Monitoring air quality in the city

Cardiff has recently installed 47 air-quality monitoring stations across the city to measure pollution in the air

The monitors will measure levels of Nitrogen Dioxide and Particulate Matter (PM10 and PM2.5) and are intended to improve how Cardiff Council measures air pollution and therefore identify problems more quickly and take steps to reduce pollution.
The sensors will measure pollution 24 hours a day and the data collected will be reported on the Shared Regulatory Services website.
The sensors have been placed in the city’s four Air Quality Monitoring Areas (AQMAs) and more widely across the whole of the city as well, near areas of concern such as schools and health centres.
AQMAs have been set up in wards where the annual average of known pollutants is of concern because levels are close to or have historically breached the legal limit. These areas cover the city centre, Stephenson Court (Newport Road), Ely Bridge, and Llandaff.
Cllr Dan De’Ath, cabinet member for strategic planning and transport at Cardiff Council said: “Poor air quality is the largest environmental risk to public health in the UK and, after smoking, the second-biggest threat to public health. There is clear evidence to show that exposure to air pollution reduces life expectancy and significantly increases the risk of dying from heart disease, strokes, respiratory diseases, lung cancer and other conditions.
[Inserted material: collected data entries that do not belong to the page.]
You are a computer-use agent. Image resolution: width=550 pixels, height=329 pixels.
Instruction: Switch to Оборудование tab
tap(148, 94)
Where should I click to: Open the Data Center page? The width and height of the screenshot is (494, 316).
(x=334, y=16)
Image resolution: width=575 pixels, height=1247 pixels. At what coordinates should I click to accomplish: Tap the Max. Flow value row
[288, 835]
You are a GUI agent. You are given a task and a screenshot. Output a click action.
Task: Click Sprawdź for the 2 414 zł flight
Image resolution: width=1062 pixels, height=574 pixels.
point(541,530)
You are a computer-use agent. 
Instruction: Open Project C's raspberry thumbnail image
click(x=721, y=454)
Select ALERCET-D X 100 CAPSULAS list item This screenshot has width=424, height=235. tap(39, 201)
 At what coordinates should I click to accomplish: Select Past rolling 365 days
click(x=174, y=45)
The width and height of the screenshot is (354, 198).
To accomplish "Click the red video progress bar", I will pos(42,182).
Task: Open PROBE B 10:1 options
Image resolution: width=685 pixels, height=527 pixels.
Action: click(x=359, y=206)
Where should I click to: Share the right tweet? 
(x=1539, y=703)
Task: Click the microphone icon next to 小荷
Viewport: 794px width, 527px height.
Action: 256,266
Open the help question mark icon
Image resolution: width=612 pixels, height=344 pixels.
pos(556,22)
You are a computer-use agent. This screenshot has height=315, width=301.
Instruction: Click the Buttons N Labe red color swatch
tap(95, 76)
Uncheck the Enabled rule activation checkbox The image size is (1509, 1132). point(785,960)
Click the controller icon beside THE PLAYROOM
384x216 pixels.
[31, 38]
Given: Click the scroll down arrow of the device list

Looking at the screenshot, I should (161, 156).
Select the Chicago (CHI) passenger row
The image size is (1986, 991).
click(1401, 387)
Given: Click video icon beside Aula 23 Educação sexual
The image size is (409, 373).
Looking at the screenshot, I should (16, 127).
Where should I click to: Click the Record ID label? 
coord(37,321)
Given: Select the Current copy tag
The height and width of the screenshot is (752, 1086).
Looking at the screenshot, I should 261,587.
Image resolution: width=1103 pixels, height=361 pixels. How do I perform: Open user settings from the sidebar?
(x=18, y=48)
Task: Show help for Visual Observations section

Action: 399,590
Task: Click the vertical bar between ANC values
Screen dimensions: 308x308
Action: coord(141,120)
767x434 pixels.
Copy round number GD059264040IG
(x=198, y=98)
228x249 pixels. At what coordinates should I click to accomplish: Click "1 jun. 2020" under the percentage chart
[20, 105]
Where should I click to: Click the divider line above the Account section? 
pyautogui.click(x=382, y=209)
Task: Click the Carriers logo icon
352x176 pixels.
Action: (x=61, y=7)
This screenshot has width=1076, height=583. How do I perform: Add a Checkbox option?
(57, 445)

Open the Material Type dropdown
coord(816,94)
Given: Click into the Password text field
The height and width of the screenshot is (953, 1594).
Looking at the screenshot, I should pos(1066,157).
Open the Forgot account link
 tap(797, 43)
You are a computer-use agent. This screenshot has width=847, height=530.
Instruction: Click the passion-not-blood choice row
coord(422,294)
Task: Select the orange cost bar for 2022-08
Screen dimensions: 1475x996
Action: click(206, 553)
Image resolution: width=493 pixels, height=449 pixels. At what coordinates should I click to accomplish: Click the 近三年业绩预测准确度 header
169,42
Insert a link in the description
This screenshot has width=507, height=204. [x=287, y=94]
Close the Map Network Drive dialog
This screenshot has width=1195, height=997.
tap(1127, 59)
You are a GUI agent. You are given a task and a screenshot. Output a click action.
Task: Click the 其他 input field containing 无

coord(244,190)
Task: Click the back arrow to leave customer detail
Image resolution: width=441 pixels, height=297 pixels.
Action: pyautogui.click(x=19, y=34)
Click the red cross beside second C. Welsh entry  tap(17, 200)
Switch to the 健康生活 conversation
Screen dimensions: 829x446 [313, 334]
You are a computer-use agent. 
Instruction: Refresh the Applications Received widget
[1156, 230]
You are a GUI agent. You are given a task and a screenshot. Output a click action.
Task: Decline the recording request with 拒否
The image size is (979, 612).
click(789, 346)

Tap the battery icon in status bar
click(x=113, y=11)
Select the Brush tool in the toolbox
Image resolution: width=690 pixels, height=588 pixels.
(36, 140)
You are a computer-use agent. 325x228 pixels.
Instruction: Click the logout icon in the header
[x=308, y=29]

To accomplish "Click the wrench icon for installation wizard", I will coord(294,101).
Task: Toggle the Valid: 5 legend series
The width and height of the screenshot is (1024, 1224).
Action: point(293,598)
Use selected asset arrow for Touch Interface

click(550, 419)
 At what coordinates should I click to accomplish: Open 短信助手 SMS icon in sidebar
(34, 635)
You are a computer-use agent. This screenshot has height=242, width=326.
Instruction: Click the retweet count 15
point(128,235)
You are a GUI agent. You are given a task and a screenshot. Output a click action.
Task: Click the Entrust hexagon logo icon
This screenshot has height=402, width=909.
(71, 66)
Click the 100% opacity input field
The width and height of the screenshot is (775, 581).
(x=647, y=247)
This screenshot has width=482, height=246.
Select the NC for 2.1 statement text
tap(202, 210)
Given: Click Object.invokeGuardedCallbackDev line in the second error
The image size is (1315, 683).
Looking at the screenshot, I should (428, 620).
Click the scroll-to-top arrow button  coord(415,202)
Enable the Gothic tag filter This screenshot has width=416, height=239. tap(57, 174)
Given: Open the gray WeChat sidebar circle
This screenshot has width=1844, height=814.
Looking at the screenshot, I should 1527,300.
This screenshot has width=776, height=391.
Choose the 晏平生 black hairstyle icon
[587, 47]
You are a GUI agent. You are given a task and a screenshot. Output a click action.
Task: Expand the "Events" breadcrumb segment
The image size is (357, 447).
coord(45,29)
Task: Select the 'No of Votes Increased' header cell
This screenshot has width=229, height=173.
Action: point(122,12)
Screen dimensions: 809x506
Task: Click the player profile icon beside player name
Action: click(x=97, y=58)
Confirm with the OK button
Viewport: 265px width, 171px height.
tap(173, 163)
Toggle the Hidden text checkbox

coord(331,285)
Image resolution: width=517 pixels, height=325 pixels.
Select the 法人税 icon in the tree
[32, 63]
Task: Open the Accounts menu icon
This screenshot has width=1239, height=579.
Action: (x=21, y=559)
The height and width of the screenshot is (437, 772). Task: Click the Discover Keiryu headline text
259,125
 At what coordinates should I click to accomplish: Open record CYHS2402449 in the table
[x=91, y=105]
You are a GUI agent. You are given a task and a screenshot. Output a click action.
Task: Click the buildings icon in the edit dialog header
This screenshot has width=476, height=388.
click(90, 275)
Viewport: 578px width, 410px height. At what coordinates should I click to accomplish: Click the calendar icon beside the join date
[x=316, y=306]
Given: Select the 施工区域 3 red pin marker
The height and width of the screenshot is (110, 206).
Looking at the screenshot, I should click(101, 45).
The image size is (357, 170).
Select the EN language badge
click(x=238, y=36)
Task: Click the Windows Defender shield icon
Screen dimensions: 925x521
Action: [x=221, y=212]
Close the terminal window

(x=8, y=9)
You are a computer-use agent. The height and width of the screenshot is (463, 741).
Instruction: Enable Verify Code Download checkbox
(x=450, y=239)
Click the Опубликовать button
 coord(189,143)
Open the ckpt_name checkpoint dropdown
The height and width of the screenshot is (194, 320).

“The latest study into air pollution in Cardiff shows that residents enjoyed cleaner air across the city throughout 2021 when compared with pre-pandemic figures in 2019. Although this data is encouraging, there is more work to do. We need to continue to reduce the levels of pollutants. If we want people to be healthier, we have to encourage people to be less reliant on their cars, and to make the shift to public transport, cycling or walking. Not only will it benefit people’s health but will help the city reduce our carbon imprint as we look to combat climate change.”